Neuf jeunes, trois tables, une seule question
Naples, Piazza Garibaldi — 21 juillet 2026
Neuf jeunes de 20 à 22 ans s’installent à trois tables — Travail, Soin, Nouvelles citoyennetés — pour démonter les récits sur « l’autre ». C’est le premier rendez-vous italien d’EU FACTOR, auquel participe également le Forum Disuguaglianze e Diversità : quatre phases d’écoute pour faire émerger bien des choses qu’on ne dit pas d’ordinaire.


La table Travail
À la table Travail, animée par Alessia Acito, la phrase à démonter est la plus courante de toutes : « les migrants volent le travail des Italiens ». Les trois participants sont une étudiante en sociologie, un étudiant en sciences du travail social et un étudiant en économie, ces deux derniers issus de l’immigration, pakistanaise et bangladaise. Cette phrase, disent-ils, résonne partout. Mais dès que viennent les épisodes concrets, la géométrie du conflit s’inverse : celui qui a perdu un poste l’a perdu parce qu’un autre jeune étranger était prêt à l’accepter pour un salaire plus bas ; celui qui a ouvert un petit commerce s’est entendu reprocher d’avoir « volé » la place d’un Italien. Ce n’est pas un mur entre eux et nous, c’est une course au moins-disant qui profite à ceux qui embauchent, à ceux qui achètent et à ceux qui vendent. Sur le panneau apparaît aussi l’étiquetage par secteurs : l’aide à domicile revient majoritairement aux femmes polonaises, le bâtiment aux Roumains, la main-d’œuvre des élevages de bufflonnes et du pastoralisme est indienne. Et quand arrive la proposition du Forum DD — salaire minimum, transparence et sincérité des contrats, retraite garantie — le groupe ne discute pas les principes, mais précise : « bonnes propositions, il faut maintenant passer aux actes ».

La table Soin
À la table Soin, modérée par Luisa Bencivenga, le récit le plus parlant vient de loin. Une femme enceinte quitte Parme pour Naples parce qu’il n’y a plus de places en crèche : la faute, dit-on dans la famille, à ceux qui sont issus de l’immigration. Et parce que seul le réseau familial peut porter la charge. C’est l’image exacte du mécanisme : le récit anti-migrants prend racine là précisément où l’État social n’arrive pas. Un autre participant, d’origine sénégalaise, travaille à temps partiel pour un employeur âgé qui parle mal des migrants mais entretient avec lui une relation affectueuse : l’affection pour l’individu cohabite intacte avec le stéréotype. En trois post-it, le récit glisse de l’invasion au « qu’ils rentrent chez eux ». Et il y a un silence qui pèse autant que les phrases recueillies : ces jeunes choisissent avec qui discuter, renoncent avec les personnes âgées, considérées comme des « causes perdues », et se taisent parfois parce qu’ils sentent qu’ils manquent de données solides. Sur la proposition consacrée au soin, ils ajoutent d’eux-mêmes une clé de lecture : le travail de soin retombe sur les femmes, et plus encore sur les femmes migrantes.

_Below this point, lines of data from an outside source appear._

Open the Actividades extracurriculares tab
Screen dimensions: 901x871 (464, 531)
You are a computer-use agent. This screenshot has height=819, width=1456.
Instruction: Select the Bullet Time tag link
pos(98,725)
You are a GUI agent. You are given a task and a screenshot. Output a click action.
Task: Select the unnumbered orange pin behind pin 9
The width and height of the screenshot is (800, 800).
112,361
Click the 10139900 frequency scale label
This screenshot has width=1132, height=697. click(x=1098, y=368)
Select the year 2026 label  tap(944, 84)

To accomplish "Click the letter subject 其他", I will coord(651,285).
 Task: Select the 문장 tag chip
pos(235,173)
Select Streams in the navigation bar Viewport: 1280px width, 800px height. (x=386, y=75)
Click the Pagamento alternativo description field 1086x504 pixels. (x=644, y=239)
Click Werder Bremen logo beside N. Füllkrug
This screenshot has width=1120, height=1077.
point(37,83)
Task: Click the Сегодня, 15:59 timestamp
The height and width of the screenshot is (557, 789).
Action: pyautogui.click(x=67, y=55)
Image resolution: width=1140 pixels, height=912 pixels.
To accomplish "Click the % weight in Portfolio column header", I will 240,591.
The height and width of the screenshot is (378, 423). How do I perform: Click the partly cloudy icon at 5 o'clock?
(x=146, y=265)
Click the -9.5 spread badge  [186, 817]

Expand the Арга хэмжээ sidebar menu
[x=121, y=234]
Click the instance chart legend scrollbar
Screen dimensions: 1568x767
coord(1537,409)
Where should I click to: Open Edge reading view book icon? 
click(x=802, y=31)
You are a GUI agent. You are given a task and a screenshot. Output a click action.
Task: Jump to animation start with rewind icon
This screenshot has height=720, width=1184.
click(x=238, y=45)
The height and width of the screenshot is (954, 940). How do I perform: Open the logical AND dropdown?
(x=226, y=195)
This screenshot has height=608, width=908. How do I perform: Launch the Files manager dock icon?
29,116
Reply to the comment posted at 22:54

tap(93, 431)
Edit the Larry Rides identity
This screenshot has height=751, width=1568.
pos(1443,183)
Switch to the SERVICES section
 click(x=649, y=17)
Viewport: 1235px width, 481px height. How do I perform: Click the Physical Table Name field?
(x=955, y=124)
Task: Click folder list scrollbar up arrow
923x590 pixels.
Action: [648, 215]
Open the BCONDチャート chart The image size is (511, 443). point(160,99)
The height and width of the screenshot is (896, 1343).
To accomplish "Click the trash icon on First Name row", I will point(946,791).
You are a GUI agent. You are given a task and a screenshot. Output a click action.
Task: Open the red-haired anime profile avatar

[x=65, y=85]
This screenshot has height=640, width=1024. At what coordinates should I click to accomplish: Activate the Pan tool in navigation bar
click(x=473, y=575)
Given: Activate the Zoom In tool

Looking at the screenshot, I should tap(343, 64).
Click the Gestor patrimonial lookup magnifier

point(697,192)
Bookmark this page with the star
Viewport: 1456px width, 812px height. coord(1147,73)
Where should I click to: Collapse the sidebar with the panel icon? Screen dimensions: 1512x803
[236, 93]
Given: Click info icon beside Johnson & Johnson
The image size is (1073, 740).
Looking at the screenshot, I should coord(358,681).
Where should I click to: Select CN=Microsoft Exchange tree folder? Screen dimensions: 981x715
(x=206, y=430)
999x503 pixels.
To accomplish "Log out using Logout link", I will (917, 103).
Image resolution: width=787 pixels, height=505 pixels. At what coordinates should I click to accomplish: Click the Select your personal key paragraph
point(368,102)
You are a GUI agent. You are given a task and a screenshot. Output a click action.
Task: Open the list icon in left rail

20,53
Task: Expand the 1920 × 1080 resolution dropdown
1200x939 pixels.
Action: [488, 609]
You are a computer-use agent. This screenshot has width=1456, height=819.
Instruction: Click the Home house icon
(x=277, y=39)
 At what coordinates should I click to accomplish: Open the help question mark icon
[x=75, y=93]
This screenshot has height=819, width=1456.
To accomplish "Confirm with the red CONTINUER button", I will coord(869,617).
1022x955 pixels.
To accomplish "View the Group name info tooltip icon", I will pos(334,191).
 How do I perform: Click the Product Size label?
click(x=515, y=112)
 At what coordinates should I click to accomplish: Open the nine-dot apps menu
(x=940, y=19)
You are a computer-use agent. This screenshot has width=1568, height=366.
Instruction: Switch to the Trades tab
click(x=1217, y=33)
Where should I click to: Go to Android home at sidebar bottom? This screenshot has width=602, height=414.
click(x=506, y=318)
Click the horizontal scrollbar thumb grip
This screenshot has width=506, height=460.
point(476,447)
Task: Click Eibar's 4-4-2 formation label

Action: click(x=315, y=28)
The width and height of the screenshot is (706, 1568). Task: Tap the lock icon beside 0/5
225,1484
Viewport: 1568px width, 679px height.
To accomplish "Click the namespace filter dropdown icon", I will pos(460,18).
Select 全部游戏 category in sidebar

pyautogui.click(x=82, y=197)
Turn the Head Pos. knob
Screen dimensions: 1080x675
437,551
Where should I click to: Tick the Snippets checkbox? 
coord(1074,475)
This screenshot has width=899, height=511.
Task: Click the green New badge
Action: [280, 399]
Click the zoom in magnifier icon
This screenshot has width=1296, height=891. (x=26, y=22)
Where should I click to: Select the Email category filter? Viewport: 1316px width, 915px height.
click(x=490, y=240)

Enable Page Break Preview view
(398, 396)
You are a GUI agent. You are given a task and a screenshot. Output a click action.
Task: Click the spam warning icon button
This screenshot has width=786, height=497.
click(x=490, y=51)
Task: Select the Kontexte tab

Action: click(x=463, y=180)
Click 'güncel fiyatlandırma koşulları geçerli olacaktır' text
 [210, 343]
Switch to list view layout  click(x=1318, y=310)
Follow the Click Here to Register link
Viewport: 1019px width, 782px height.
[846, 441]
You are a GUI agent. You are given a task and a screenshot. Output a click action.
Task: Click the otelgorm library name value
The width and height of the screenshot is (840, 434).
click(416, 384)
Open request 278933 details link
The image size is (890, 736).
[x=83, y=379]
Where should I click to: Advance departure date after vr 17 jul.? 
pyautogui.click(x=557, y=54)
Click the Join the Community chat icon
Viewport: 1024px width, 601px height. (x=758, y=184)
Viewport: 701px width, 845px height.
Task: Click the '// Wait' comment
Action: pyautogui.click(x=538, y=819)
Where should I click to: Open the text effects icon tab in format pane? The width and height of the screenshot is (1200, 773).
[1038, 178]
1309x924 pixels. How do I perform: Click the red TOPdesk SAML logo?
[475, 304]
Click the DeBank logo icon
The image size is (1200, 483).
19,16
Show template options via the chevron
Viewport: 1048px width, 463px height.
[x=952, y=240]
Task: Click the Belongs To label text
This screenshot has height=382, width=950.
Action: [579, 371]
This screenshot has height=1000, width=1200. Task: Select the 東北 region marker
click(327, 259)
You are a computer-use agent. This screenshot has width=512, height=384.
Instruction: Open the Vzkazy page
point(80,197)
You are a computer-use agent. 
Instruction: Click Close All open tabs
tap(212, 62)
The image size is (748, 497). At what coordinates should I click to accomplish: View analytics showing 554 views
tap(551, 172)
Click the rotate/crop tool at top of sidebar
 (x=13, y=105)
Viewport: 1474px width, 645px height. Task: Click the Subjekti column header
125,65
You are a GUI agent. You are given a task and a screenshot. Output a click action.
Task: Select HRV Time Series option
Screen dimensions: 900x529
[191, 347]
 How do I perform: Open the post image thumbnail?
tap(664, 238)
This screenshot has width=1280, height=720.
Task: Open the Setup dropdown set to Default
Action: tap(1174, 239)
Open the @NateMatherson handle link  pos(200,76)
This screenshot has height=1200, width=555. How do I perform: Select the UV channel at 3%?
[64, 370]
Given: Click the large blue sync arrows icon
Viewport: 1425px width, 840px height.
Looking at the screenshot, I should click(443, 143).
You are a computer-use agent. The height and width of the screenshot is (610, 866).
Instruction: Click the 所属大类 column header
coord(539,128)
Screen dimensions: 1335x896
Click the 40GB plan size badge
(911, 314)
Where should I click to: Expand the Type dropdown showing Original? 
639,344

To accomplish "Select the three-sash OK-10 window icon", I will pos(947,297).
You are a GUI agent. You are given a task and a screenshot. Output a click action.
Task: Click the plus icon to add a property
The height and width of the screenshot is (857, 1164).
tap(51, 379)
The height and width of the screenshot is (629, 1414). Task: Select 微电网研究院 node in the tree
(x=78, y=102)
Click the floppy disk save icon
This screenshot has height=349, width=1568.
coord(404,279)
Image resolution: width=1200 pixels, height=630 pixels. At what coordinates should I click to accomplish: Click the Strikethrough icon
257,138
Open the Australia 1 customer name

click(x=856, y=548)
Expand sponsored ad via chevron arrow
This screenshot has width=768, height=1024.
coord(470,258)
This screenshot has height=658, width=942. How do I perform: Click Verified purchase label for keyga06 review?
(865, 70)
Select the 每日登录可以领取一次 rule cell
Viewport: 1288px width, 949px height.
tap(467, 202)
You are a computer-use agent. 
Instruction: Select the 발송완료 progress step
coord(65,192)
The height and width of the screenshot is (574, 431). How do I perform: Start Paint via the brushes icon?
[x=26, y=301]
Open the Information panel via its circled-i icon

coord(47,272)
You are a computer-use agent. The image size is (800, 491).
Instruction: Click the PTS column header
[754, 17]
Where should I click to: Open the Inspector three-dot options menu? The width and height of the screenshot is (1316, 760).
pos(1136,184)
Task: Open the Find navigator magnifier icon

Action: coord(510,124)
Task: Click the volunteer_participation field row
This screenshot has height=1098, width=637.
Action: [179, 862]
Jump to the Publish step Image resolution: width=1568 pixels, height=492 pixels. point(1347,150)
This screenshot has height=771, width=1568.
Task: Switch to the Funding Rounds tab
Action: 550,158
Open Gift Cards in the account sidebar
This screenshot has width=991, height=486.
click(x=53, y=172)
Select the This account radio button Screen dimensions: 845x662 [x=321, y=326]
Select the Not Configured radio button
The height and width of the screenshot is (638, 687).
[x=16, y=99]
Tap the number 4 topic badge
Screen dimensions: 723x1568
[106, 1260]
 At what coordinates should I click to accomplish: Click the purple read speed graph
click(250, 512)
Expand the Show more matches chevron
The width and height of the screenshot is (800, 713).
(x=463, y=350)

La table Nouvelles citoyennetés
À la table Nouvelles citoyennetés, avec Ismahan Hassen, le panneau se remplit de questions apparemment anodines : « Tu viens d’où ? », « Tu manges du porc ? », « Tu aimes la pizza ? », « Tu es comme ça, comment peux-tu être italien ? ». Non pas des insultes, mais un test permanent. Un examen d’italianité passé chaque jour par des jeunes de vingt ans nés ici, ou par un enfant d’école primaire qui parle avec l’accent napolitain et reste malgré tout « le seul étranger de l’école ». C’est le paradoxe de l’exception : celui qu’on connaît personnellement cesse d’être « étranger », mais le préjugé visant le groupe des « étrangers », lui, demeure intact. Les lieux cités racontent une double violence : la préfecture de police et les administrations d’un côté, la sélection à l’entrée des boîtes de nuit et les contrôles au bar de l’autre — des corps qui ne sont à leur place ni pour les institutions, ni pour les lieux de loisir. Sur la réforme de la citoyenneté, le ius scholae convainc, parce qu’il « suppose un parcours ». Mais la conclusion est nette : la loi seule ne suffit pas, le parcours social reste malgré tout tortueux.